SUPPLIED MATERIAL ->
%%

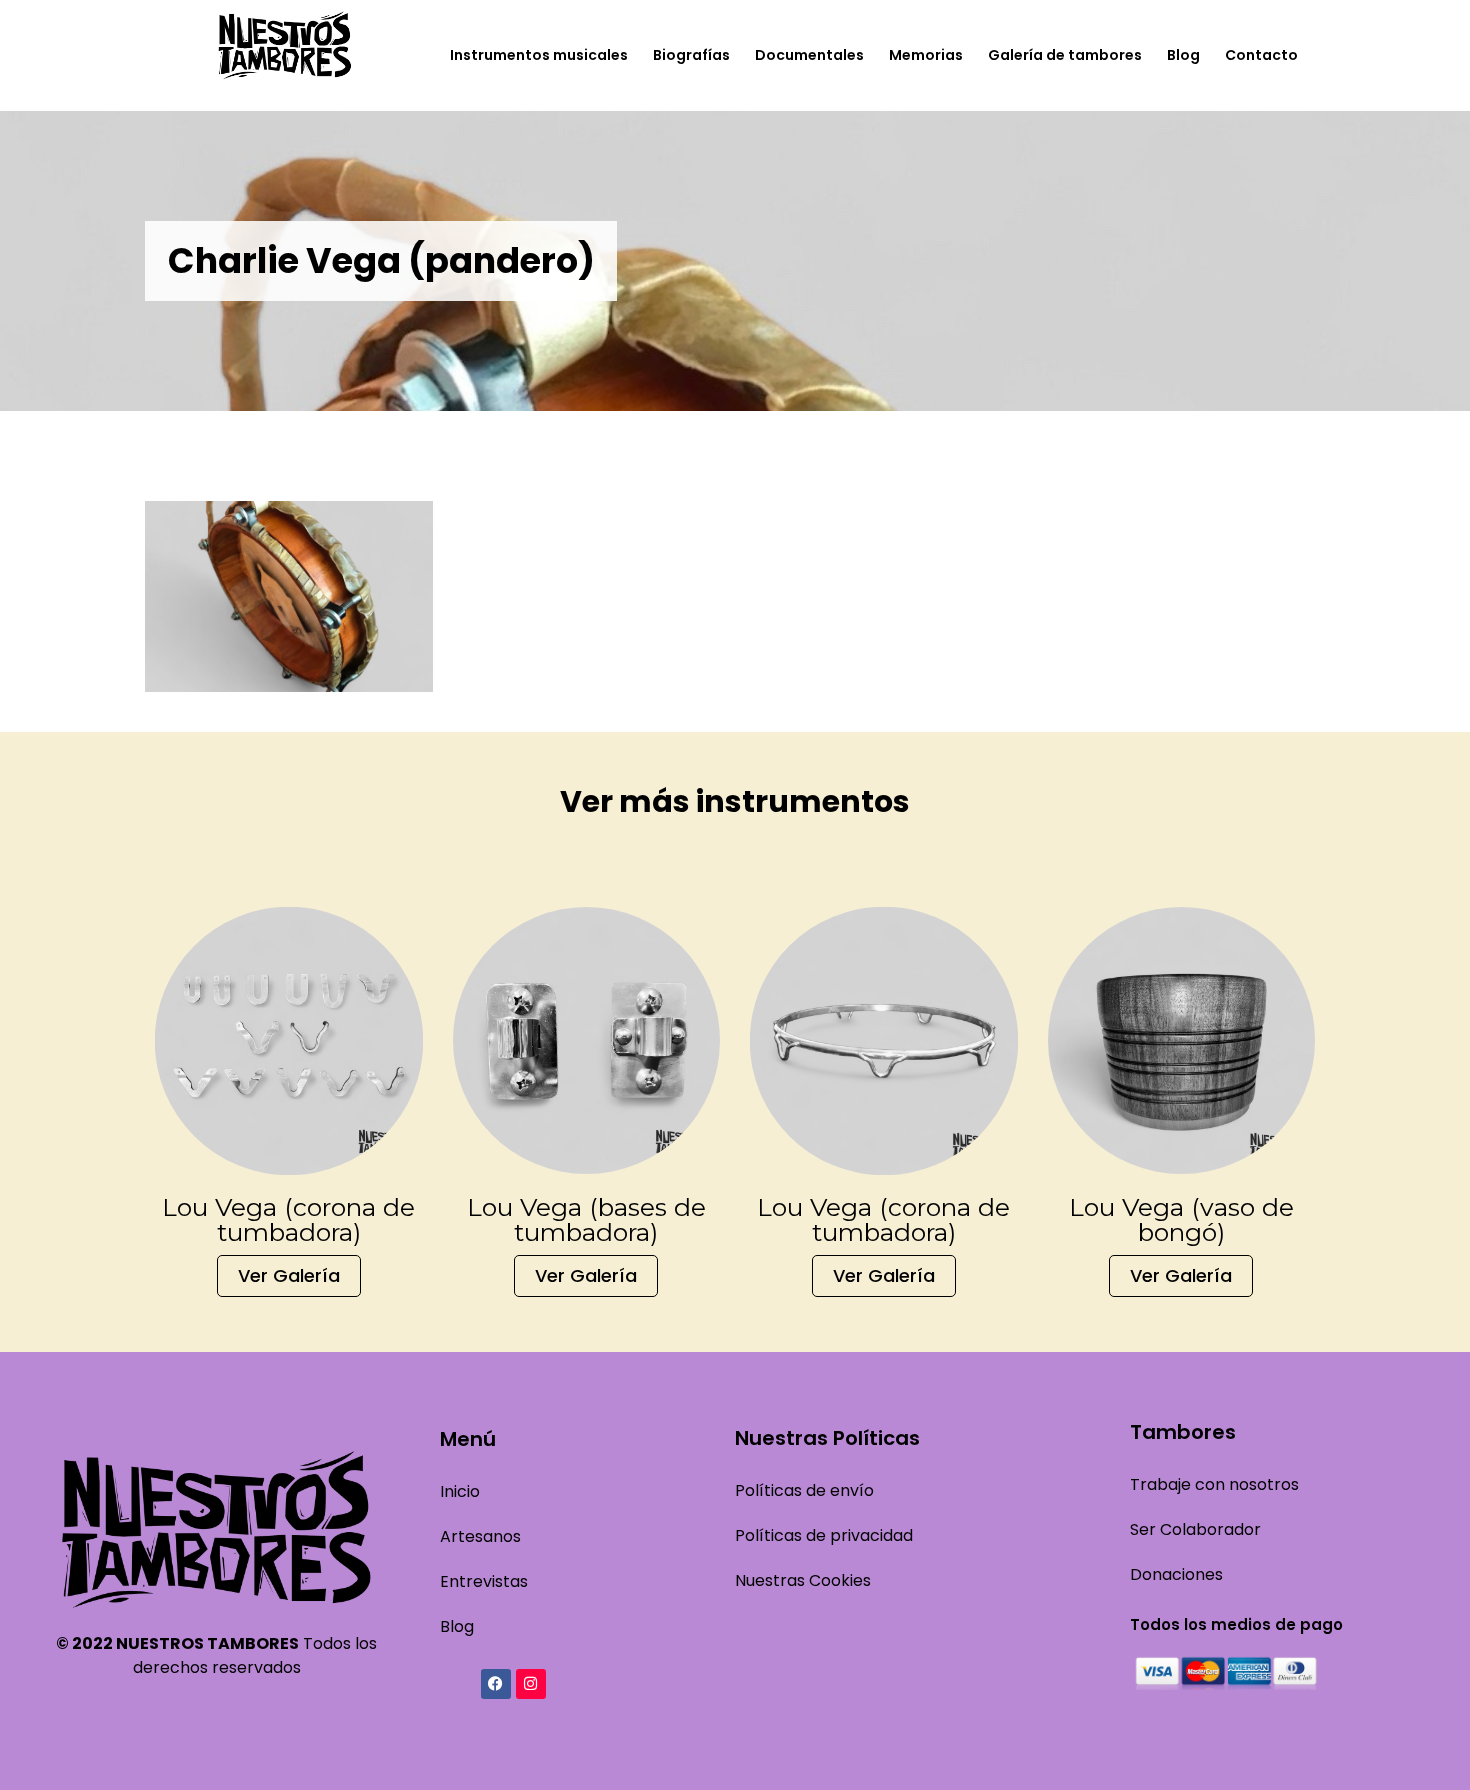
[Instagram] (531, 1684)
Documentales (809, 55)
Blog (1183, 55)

%%
%%

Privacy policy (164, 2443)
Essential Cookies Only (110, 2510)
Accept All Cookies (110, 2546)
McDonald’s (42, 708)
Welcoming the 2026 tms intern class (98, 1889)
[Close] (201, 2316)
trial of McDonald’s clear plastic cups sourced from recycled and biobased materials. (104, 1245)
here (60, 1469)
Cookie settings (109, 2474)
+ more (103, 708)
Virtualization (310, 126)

%%
%%

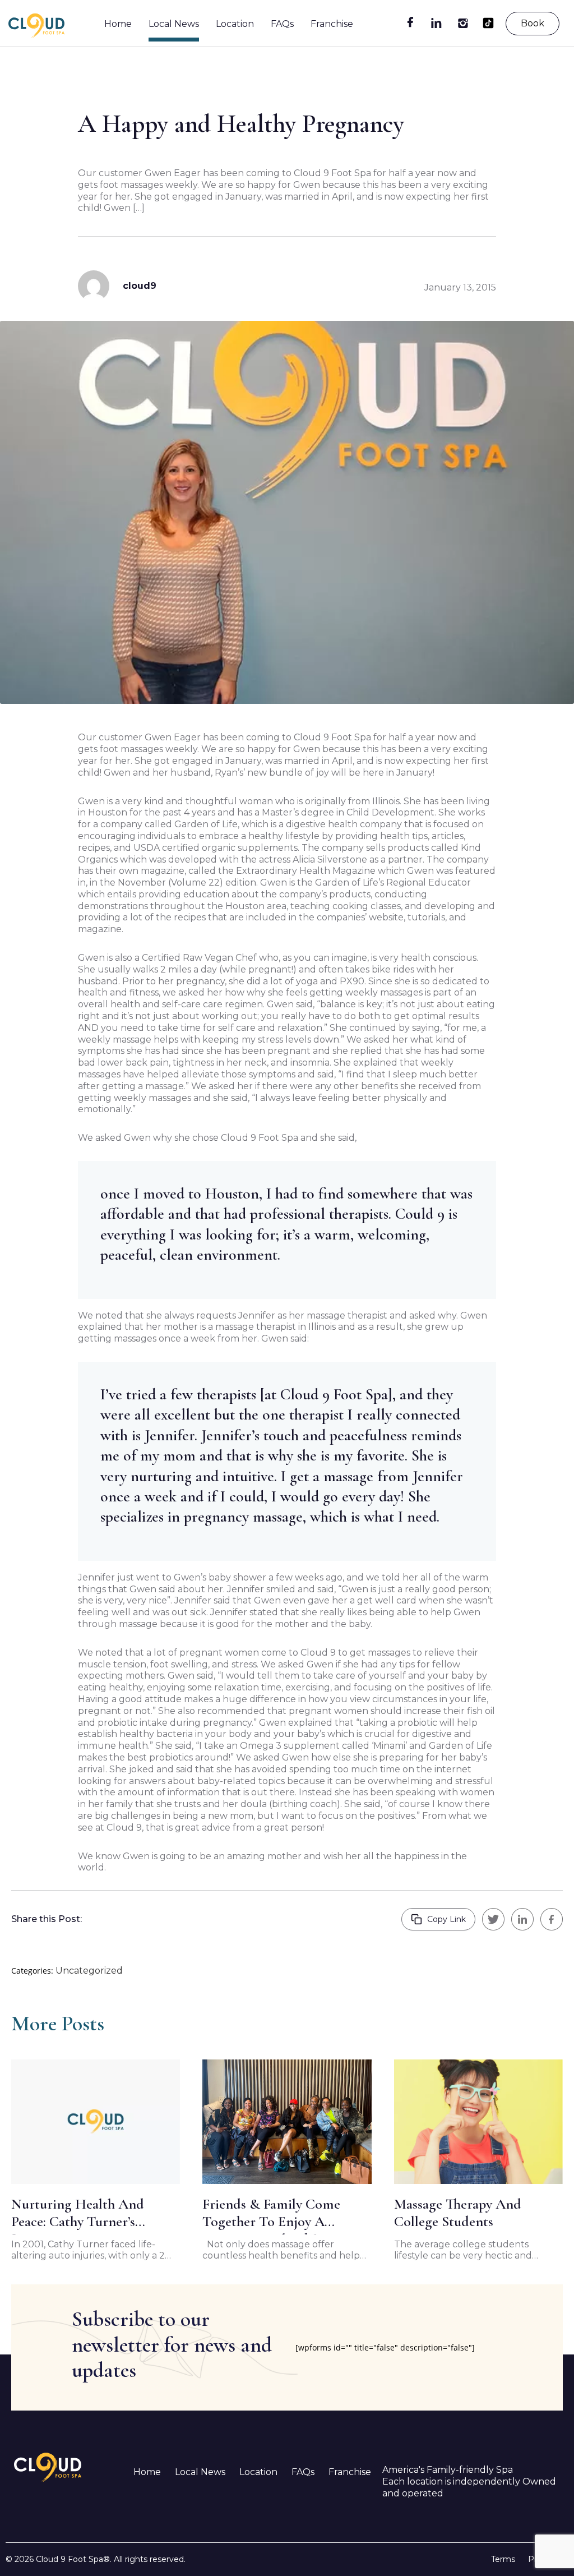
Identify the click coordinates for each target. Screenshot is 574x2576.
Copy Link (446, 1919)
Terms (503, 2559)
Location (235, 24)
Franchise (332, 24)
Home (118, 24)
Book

%%

Everything in the material above from the line that has "Essential Cookies Only (110, 2510)" through the line that has "Virtualization (310, 126)" must be duplicated exactly, with no other lines given.

EXPECTED ANSWER ->
Essential Cookies Only (110, 2510)
Accept All Cookies (110, 2546)
McDonald’s (42, 708)
Welcoming the 2026 tms intern class (98, 1889)
[Close] (201, 2316)
trial of McDonald’s clear plastic cups sourced from recycled and biobased materials. (104, 1245)
here (60, 1469)
Cookie settings (109, 2474)
+ more (103, 708)
Virtualization (310, 126)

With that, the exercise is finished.